Metrics Collection

This guide explains how metrics are collected and processed in ICOS-FL.

Metrics Collection Pipeline

ICOS-FL uses a pipeline to collect, process, and store system metrics:

  1. Scaphandre: Collects hardware metrics from the host system

  2. OpenTelemetry Collector: Scrapes and processes metrics

  3. OTLP-Bridge: Receives batched metrics and converts them for storage

  4. DataClay: Stores processed metrics as time series data

Metrics Collection Pipeline

Metrics Collection Pipeline

Collected Metrics

By default, ICOS-FL collects these system metrics:

Metric

Description

scaph_host_power_microwatts

Power consumption in microwatts

scaph_host_load_avg_one

1-minute CPU load average

scaph_host_memory_total_bytes

Total system memory in bytes

scaph_host_memory_available_bytes

Available system memory in bytes

These metrics are transformed into more user-friendly values:

Source Metric

Transformed Metric

Transformation

scaph_host_power_microwatts

power_consumption

Converted to watts (divided by 1,000,000)

scaph_host_load_avg_one

cpu_usage

Used directly

memory_total - memory_available

memory_usage

Converted to MB (divided by 1,024*1,024)

Configuring Metrics Collection

Customize which metrics are collected by modifying the Bridge Configuration:

# In bridgeConfig.py
rc_scaphandre = ResourceConfiguration("scaphandre-metrics", scaphandre_rules)

# Add or remove metrics
rc_scaphandre.add_metric("scaph_host_power_microwatts")
rc_scaphandre.add_metric("scaph_host_load_avg_one")
rc_scaphandre.add_metric("scaph_host_memory_total_bytes")
rc_scaphandre.add_metric("scaph_host_memory_available_bytes")

# Add new metric
rc_scaphandre.add_metric("scaph_host_memory_cached_bytes")

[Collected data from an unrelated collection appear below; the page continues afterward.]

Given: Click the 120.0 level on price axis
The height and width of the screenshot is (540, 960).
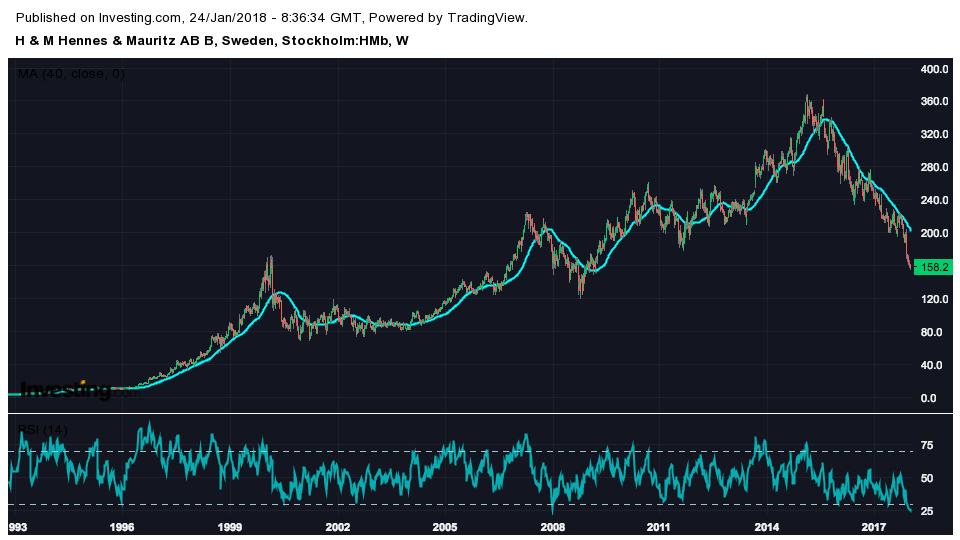Looking at the screenshot, I should (x=933, y=299).
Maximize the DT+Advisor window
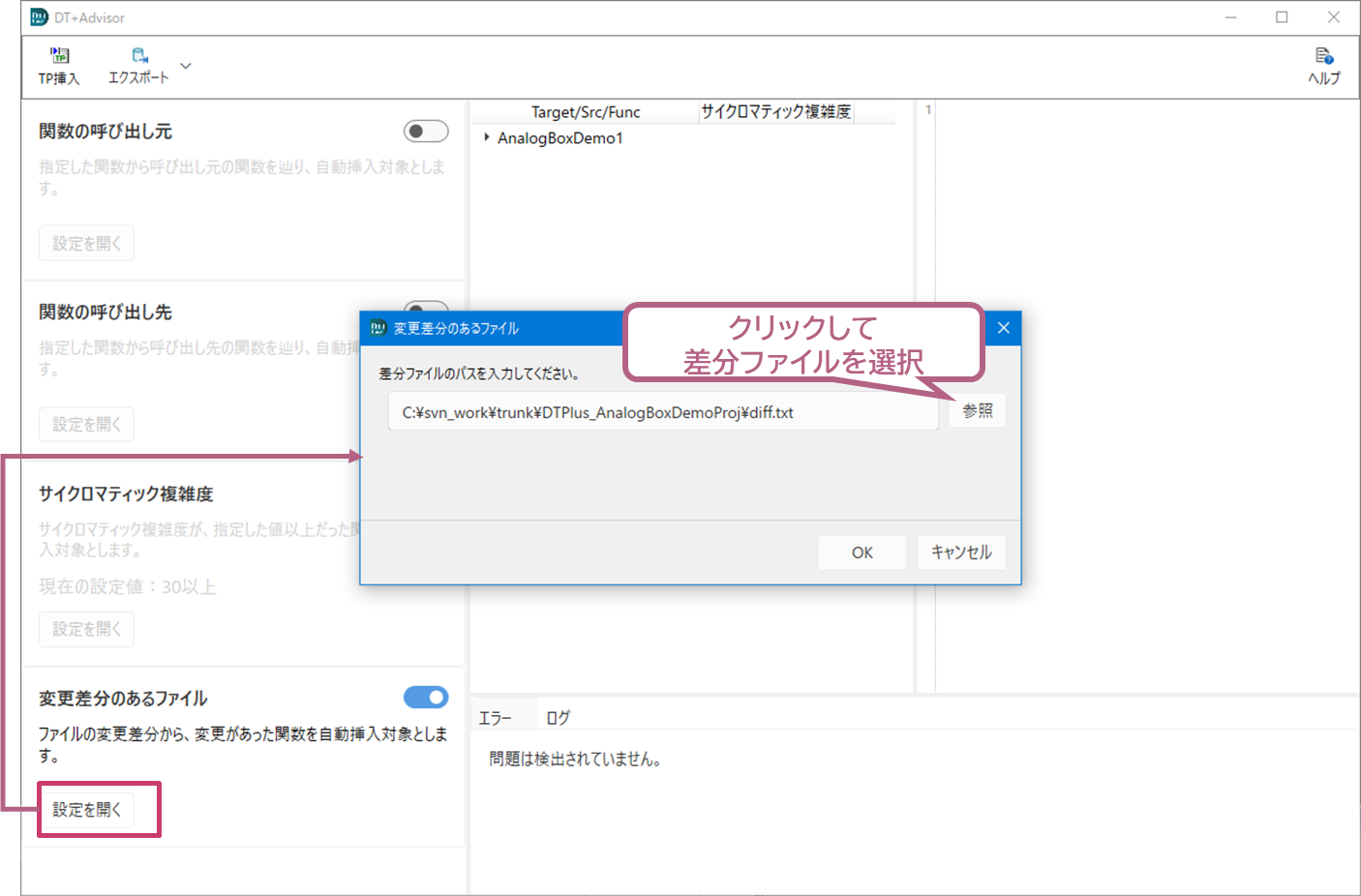 (1282, 17)
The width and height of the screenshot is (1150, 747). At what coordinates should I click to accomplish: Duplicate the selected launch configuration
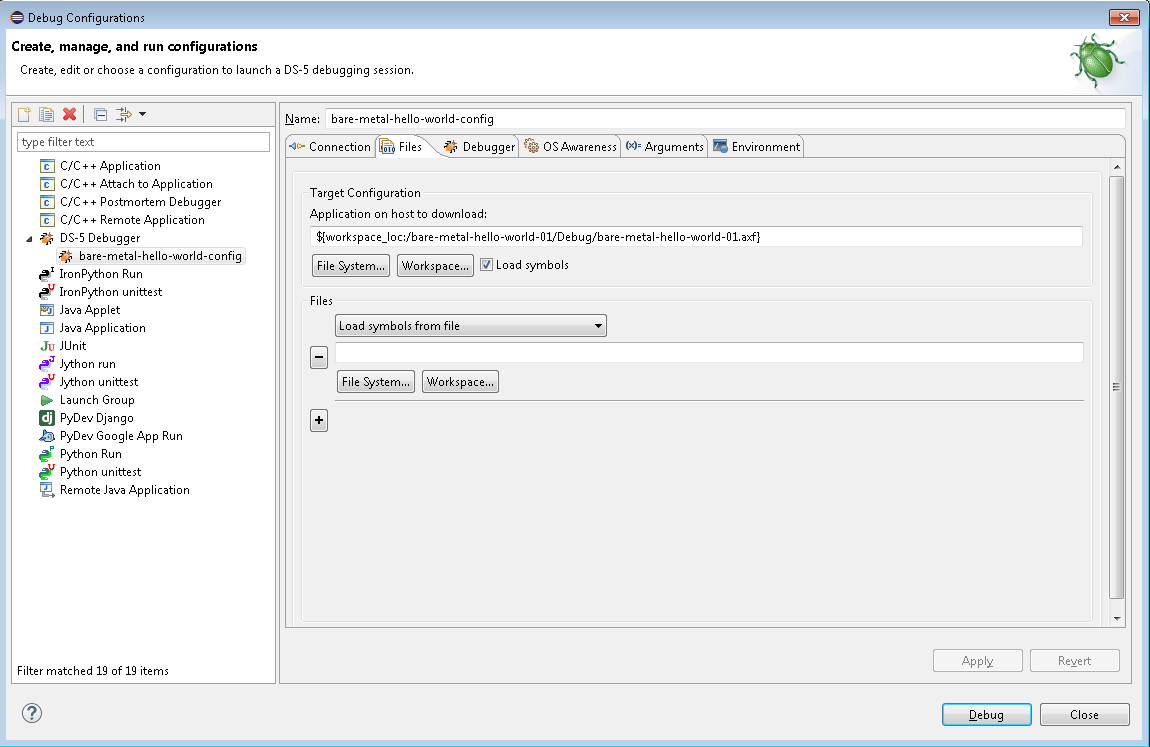coord(47,114)
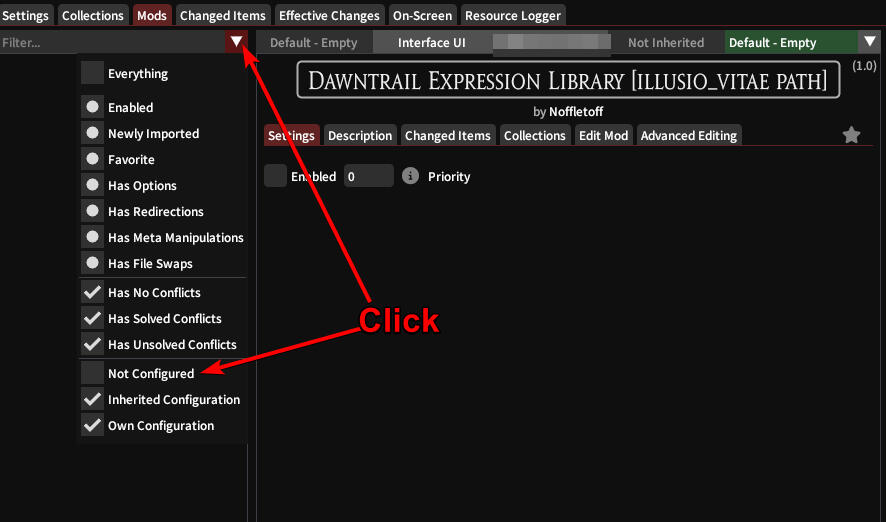Switch to the Effective Changes tab
Viewport: 886px width, 522px height.
pyautogui.click(x=329, y=15)
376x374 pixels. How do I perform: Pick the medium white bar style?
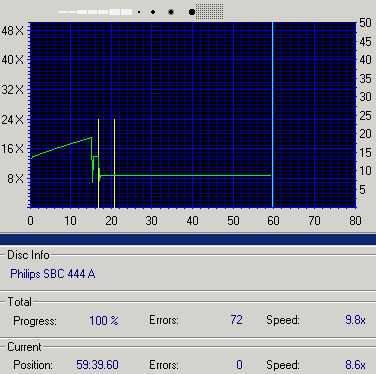pyautogui.click(x=92, y=12)
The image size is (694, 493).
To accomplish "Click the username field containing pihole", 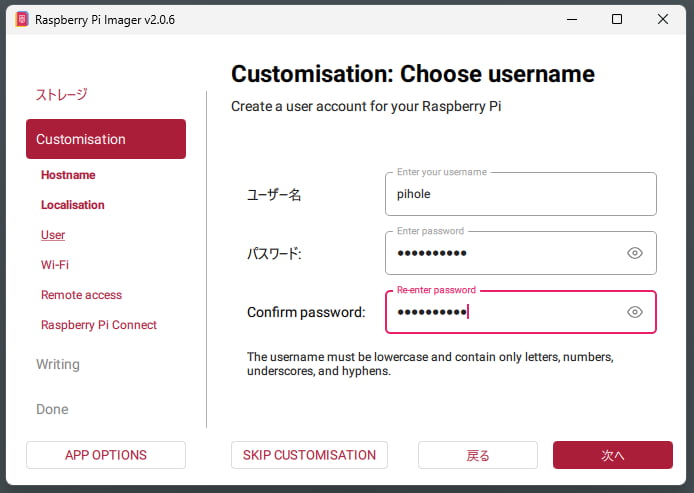I will (x=520, y=194).
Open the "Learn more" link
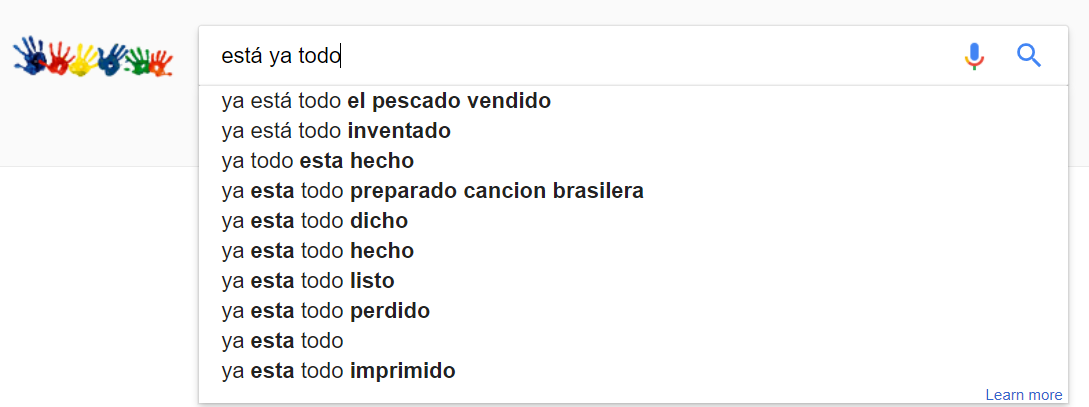The image size is (1089, 407). coord(1023,395)
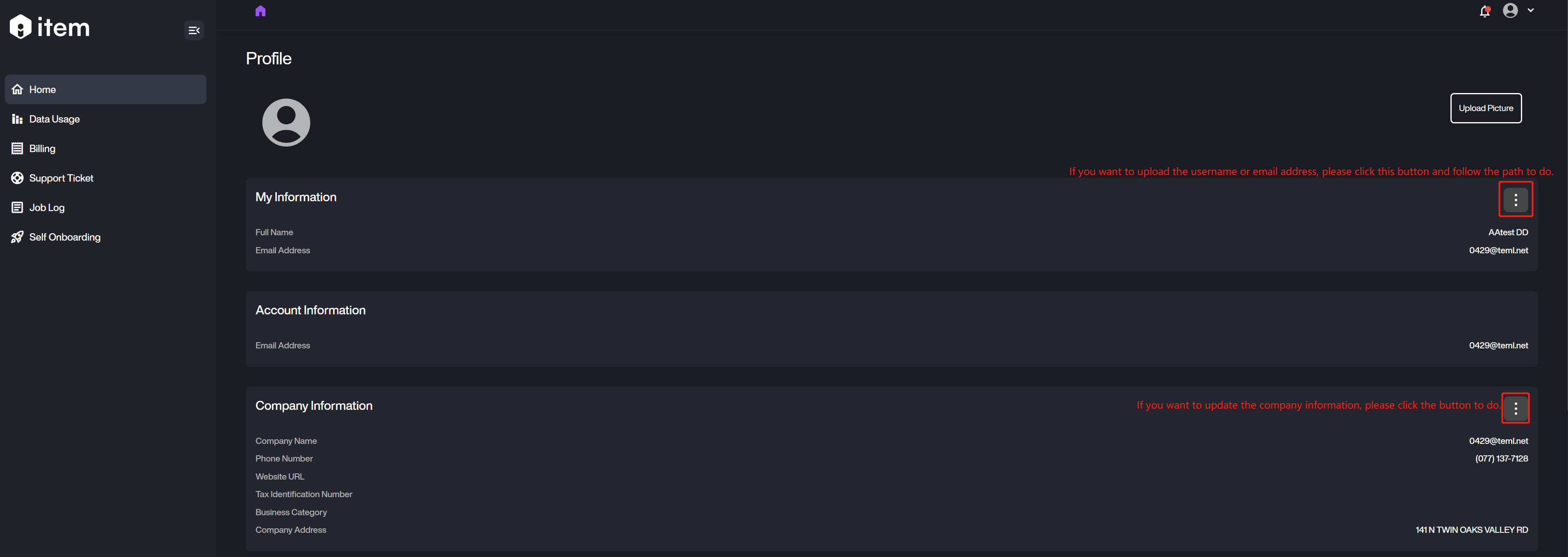Click the Job Log icon in sidebar
This screenshot has height=557, width=1568.
click(x=17, y=207)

OpenTelemetry Configuration

Adjust the OpenTelemetry scraping interval and batch settings in otel-config.yaml:

receivers:
  prometheus:
    config:
      scrape_configs:
        - job_name: 'scaphandre'
          scrape_interval: 3s  # Adjust collection frequency
          static_configs:
            - targets: ['127.0.0.1:8080']

processors:
  batch:
    timeout: 180s  # Adjust batching interval

Time Series Data Storage

Metrics are stored in a sliding window in DataClay:

# In icos_fl/utils/fetcher.py
class TimeSeriesData(DataClayObject):
    """Class for managing time series data with a sliding window approach."""

    def __init__(self, max_rows: int = 300) -> None:
        self.dataframe = None
        self.max_rows = max_rows
        self.waiters = list()

The default configuration maintains 300 most recent data points (approximately 15 minutes with 3-second intervals).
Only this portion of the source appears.